寒氷は茶会に用いる干菓子の一つとして知られることから、茶会の普及がすすんだ江戸時代に定着した可能性があります。

日本における茶道文化の黎明期は室町時代。成熟したのは桃山~江戸期にかけてです。そのため、寒氷の原型の誕生は早ければ室町期または江戸期、和菓子として大衆に根をおろしたのは明治以降でしょう。

いずれにしても寒氷は、茶道文化を背景に育ってきたお菓子であることは疑いようがありません。

茶道に用いる和菓子には主菓子(おもがし)と干菓子(ひがし)があり、半生菓子である寒氷は干菓子に属しています。干菓子には寒氷のほか落雁・煎餅・有平頭・州浜など、そうそうたる伝統和菓子の顔ぶれがそろい踏みです。

寒氷はその一つにラインナップされ、大事な茶請けの一つとして茶会を盛り上げあるいは花を添えてきました。
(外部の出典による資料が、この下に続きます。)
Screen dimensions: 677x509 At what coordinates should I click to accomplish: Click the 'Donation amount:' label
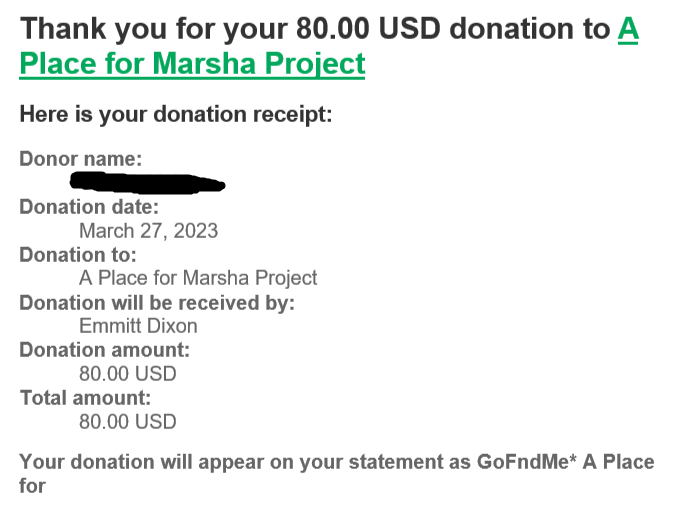(105, 350)
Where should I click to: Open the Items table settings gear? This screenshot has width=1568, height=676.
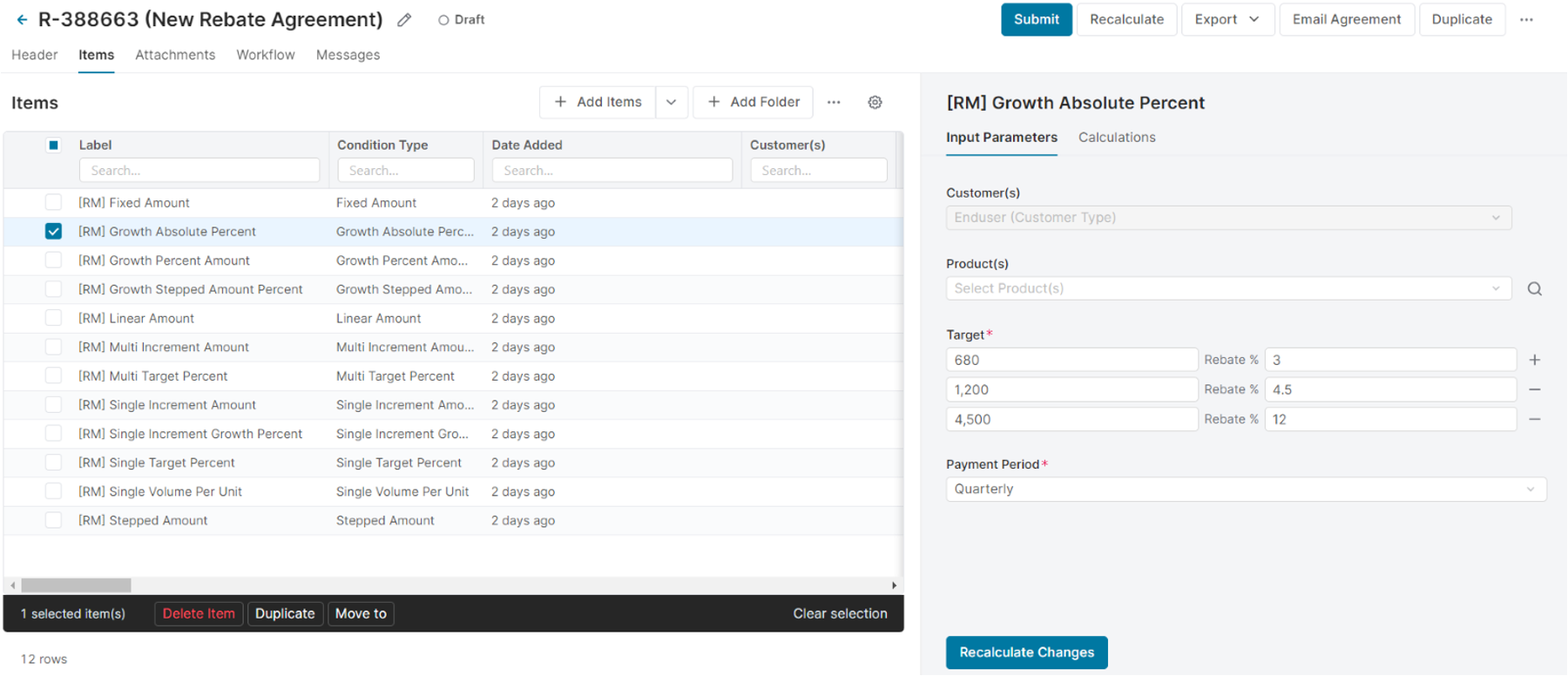875,102
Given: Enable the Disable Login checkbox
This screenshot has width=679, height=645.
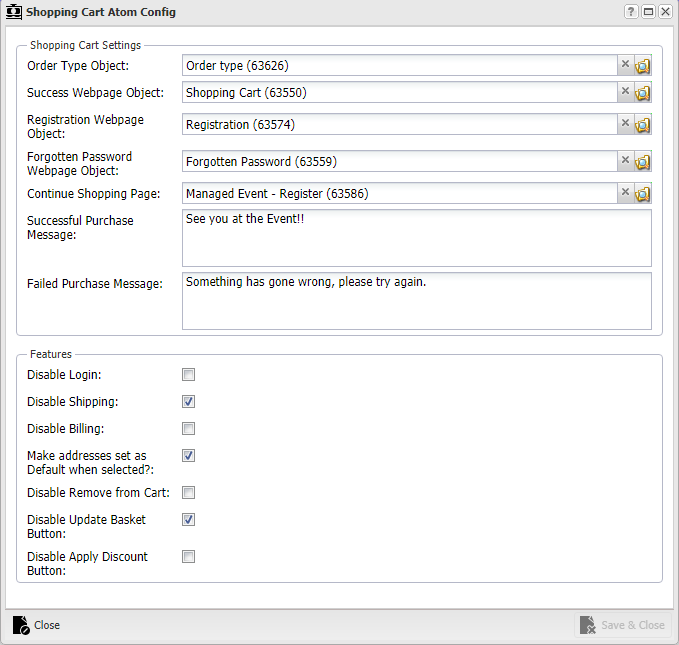Looking at the screenshot, I should [188, 374].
伝統干菓子といわれる所以がここにあります。発祥は不明ながら、歴史の厚みがあるということです。

寒氷は現在もなお重要な茶菓子として活躍しています。特に薄茶を飲む前に食べる干菓子として欠かせない存在です。

特徴

寒氷は、名古屋銘菓として知られる寒天を用いた半生菓子です。

寒天と砂糖を煮溶かして練り合わせ、色付け・模様付けをしたあと型抜きをして、表面を乾かし干し固めて完成します。

寒氷は寒々とした語感とは裏腹に、見た目が可愛らしくて華やかです。

抜き型による形状は星形、花形、ハート形、サイコロ形、雪の結晶など多様性に満ちあふれ、色合いも薄青、薄紫、薄赤、琥珀色、エメラルドグリーン等々、パステルカラーを中心に色とりどりです。さしずめ、和菓子におけるカラフルな氷の美術館となっています。

寒氷の味わいは、外側はシャリッと中はしっとり。乾燥した表面と練りのある中身による「剛柔」の食感のコントラストが特色です。全体に強い甘みが支配しますが、単に甘ったるいのではなく、洗練されたきれいな後味が残ります。

風味のバリエーションも多彩です。寒天・砂糖をベースに小豆を加えた小豆風味、レモン・イチゴなどフルーツ、生姜、抹茶風味もあります。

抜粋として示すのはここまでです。